Der Versuch, die extreme Rechte zu vereinnahmen, kann auch spektakulär nach hinten losgehen: Die Fidesz-Partei des ungarischen Ministerpräsidenten Viktor Orbán gehörte beispielsweise einmal der EVP an. Jetzt ist Orbán ein Putin-freundlicher Abtrünniger, der Rechtsstaatlichkeit und demokratische Errungenschaften mit Füßen tritt. Und Meloni mag manchen Zentristen zwar genießbar erscheinen, aber niemand ist besonders erpicht darauf, mit der französischen Nationalen Sammlungsbewegung zusammen zu arbeiten – geschweige denn mit der deutschen AfD.

Dies führt uns zur dritten Möglichkeit: die extreme Rechte zu bekämpfen. Macron hat sich für diesen Weg entschieden, indem er vorgezogene Neuwahlen ausrief. Angesichts seiner Unbeliebtheit und der feindlichen Wählerstimmung wird dies aber weithin als riskantes Spiel betrachtet. Es ist durchaus denkbar, dass Frankreich im nächsten Monat über eine Stichwahl einen rechtsextremen Premierminister wählt. In diesem Fall hätte Macron in seinen verbleibenden drei Amtsjahren nicht mehr viel zu sagen.

Aber seine Stellung ist sowieso bereits massiv geschwächt, und seine Regierungskoalition, die keine parlamentarische Mehrheit hat, schwebte in ständiger Gefahr, einem Misstrauensvotum zum Opfer zu fallen. Durch die Auflösung der Nationalversammlung hat Macron die Initiative wiedererlangt und sich zwei mögliche Wege zum Sieg über die extreme Rechte geschaffen:

Erstens könnte die Bedrohung durch die Rechtsextremisten im Wahlkampf für die Wähler ein großes Thema werden, was zu einer parlamentarischen Mehrheit aus linken und rechten Parteien beitragen könnte, die gemeinsam versuchen, die Nationale Sammlungsbewegung in Schach zu halten. Da Macron aber sehr unbeliebt ist, erscheint dies recht unwahrscheinlich.

Kurze Aufgabe:
Schreibe den Abschnitt über Macron und die extreme Rechte von "Erstens könnte die" bis einschließlich "dies recht unwahrscheinlich." noch einmal ab und tausche dabei "Wahlkampf" gegen "Parlamentswahlkampf" aus.

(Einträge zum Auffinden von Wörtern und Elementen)

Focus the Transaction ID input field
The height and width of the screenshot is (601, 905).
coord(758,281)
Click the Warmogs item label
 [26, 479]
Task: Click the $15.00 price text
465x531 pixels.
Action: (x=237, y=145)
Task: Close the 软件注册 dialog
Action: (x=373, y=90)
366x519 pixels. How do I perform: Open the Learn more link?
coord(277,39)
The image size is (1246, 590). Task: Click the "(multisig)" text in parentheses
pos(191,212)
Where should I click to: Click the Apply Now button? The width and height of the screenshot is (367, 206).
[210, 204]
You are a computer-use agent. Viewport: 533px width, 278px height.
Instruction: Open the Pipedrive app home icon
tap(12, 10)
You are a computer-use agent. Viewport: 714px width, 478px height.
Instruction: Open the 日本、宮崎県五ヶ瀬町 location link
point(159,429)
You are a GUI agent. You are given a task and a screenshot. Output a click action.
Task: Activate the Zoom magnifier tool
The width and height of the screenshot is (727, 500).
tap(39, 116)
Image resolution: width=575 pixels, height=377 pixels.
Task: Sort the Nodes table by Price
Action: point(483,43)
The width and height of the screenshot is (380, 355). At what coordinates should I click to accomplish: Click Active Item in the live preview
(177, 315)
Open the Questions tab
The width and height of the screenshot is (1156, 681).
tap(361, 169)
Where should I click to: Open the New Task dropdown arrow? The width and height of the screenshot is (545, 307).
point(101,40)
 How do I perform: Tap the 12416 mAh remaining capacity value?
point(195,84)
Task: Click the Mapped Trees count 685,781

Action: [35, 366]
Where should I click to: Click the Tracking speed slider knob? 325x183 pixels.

Lösung der Aufgabe:
Erstens könnte die Bedrohung durch die Rechtsextremisten im Parlamentswahlkampf für die Wähler ein großes Thema werden, was zu einer parlamentarischen Mehrheit aus linken und rechten Parteien beitragen könnte, die gemeinsam versuchen, die Nationale Sammlungsbewegung in Schach zu halten. Da Macron aber sehr unbeliebt ist, erscheint dies recht unwahrscheinlich.